Now, I’m more than willing to discuss the matter. My mind is made up, but I’ve tried to keep the following discussion as balanced as possible in the interest of debate. This will also allow those who wish to resist our mechanized overlords to let themselves known. Below are all the reasons why the unavoidable robotic revolution definitely will (or may not) make videogames better:
On the one hand: bugs and glitches would be a thing of the past.
The human mind is flawed, and so too are its creations. No matter how spectacular the abilities of the person or persons designing a game, the finished article will always have a few hiccups. Sometimes, the biggest and most elaborate games are riddled with glitches. The bigger the game, the more likely the player character will suddenly lose all the bones in their arms or fall through the ground into oblivion. At any moment the scenery around you might take on the consistency of the static on an old TV, or the NPCs around you might turn inside out. Alternatively, the game may simply decide that it’s not your friend anymore, freeze the screen, and then start head-butting your hard drive.
This would never happen with a game engineered by The Machines. Ever line of code, every model, every pixel would be crafted with industrial precision. The collective gargantuan, electronic mind building each game would generate a perfect interactive experience every single time. The operating system would also be so much more capable. Loading screens and patch installations will be nought but a distant memory. Every game would have so much High Definition crammed into it that you will likely lose sight of what is real and what isn’t. Each game would have so many frames per second that it would bring actual tears to your eyes.
On the other hand: those little errors add charm.
It must be said that the fallible human race enjoys a good glitch. A game unforgivably riddled with a bug infestation can leave players crying out for vengeance, but a singular glitch in an otherwise great game can bring a special kind of joy. The games created by The Machines would be so sleek and unquestionably unblemished, they might lose that little bit of character.
On the one hand: every human would be represented.
To my current understanding, female gamers make up anywhere from 45% to 55% of the gaming population. This has led to some very worthwhile (and a lot of not-very-worthwhile) discussions about representation in gaming. Our robot leaders would see an end to this squabbling, and not just because they would stamp out any dissidence with brutal force…
If The Machines determine that 48% of gamers are female, then they would use that to create a range of games to cater for and pacify the full spectrum. For every 10 videogame protagonists generated, 4.8 video game protagonists would be female. Of course, my pathetic human mind cannot fully compute all the calculations needed to represent everyone, but the cybernetic minds of our future principals would have no such difficulties.

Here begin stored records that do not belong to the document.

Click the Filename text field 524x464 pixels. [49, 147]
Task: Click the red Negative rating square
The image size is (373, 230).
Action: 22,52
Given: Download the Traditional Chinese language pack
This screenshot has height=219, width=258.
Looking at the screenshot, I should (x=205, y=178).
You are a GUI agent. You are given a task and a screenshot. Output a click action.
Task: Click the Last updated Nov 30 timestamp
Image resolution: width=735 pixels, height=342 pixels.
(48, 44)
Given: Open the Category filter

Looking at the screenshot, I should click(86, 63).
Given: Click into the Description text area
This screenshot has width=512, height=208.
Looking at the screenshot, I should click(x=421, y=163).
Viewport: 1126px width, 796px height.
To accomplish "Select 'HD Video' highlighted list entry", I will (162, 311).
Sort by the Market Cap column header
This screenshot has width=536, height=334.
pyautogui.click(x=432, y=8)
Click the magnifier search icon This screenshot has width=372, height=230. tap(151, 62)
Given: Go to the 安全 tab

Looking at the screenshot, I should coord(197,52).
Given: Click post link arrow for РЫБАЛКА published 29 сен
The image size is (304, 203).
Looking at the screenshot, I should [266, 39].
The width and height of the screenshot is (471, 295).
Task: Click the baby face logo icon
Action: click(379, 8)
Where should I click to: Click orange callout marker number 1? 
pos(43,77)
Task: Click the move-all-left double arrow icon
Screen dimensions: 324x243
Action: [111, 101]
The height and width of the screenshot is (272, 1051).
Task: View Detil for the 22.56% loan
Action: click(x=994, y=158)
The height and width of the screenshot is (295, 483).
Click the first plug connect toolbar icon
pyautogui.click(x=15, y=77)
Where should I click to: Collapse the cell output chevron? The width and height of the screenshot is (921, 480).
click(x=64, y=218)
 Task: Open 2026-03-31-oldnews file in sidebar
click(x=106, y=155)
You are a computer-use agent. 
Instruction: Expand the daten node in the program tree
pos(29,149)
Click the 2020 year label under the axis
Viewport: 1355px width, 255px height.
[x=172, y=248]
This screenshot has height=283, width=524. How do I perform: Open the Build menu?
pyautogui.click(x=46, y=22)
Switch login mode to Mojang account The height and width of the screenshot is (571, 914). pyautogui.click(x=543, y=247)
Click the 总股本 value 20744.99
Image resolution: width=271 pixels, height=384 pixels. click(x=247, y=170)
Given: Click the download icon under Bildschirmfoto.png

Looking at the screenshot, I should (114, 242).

Every gender, race, sexuality, body size and shape, political and religious view, social class and blood type would be equally catered for and represented equally within gaming. With a few inexplicable algorithms beyond the comprehension of the mortal mind, The Machines would instantly solve the representation problem.
On the other hand: the range of personalities would be limited.
Of course, whilst ‘every kind’ of person would be catered to, the types of personality expressed through the stories of videogames would be carefully controlled. Persons expressing rebellious tendencies would be omitted, or painted as the enemy in every situation. Characters that challenge the ‘accepted’ norms would be absent, or shown to be reckless and incompetent. People breaking the law would be immediately find themselves suffering a horrible death because that’s what happens if you don’t obey the rules.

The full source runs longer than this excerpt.